:: Task statement ::
Across all lines of the entries, tally those with the word "link" in them. The reply is the tally, by itself.
╭─ Data shown
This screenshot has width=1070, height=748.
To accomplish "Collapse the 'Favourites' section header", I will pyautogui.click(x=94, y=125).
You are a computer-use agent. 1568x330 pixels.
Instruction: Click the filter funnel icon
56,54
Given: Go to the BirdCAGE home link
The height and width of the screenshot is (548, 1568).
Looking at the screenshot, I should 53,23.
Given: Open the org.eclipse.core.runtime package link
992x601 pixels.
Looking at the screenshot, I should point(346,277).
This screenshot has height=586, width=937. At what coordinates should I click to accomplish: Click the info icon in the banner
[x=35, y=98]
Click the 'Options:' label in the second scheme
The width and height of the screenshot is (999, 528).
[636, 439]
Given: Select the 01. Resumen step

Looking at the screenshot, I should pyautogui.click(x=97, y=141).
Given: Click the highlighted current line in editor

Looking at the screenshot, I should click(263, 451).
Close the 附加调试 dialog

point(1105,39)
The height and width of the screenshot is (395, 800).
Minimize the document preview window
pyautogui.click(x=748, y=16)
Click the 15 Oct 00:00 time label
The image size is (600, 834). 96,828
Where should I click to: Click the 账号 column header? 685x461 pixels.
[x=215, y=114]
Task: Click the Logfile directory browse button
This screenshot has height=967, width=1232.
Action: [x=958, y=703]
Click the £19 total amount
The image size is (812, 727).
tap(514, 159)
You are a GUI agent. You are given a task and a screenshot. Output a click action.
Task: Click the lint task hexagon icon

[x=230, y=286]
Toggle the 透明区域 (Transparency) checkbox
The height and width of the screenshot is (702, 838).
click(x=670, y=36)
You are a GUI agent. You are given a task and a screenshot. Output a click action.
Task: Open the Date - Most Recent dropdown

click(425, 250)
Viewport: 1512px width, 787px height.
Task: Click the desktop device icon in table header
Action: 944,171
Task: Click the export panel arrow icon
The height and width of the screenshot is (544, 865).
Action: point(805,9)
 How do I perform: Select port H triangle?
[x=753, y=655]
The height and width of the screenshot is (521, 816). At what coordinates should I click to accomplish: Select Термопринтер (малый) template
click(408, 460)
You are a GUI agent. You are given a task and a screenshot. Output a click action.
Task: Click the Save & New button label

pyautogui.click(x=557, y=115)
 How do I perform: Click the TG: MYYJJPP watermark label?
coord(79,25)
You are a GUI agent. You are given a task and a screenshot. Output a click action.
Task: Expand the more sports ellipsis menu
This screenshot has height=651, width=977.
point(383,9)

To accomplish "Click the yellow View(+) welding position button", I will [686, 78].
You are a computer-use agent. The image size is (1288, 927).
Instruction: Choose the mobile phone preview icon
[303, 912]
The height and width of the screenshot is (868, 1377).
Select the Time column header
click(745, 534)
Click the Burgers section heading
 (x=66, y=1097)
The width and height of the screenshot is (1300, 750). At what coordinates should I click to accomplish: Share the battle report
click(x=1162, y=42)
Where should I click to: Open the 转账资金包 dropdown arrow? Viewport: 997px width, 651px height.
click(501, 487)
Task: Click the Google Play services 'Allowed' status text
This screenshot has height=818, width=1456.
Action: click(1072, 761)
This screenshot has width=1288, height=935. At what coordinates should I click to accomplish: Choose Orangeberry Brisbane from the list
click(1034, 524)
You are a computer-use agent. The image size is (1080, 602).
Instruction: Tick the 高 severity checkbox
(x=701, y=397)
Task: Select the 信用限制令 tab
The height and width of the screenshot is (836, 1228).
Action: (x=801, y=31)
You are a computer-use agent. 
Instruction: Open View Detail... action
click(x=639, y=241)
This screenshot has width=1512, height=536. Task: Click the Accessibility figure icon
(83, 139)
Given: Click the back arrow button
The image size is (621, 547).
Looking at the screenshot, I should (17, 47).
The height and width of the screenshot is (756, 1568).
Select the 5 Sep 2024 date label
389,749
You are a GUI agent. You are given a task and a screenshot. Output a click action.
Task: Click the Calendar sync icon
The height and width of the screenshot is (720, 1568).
╰─
:: Result of the task ::
2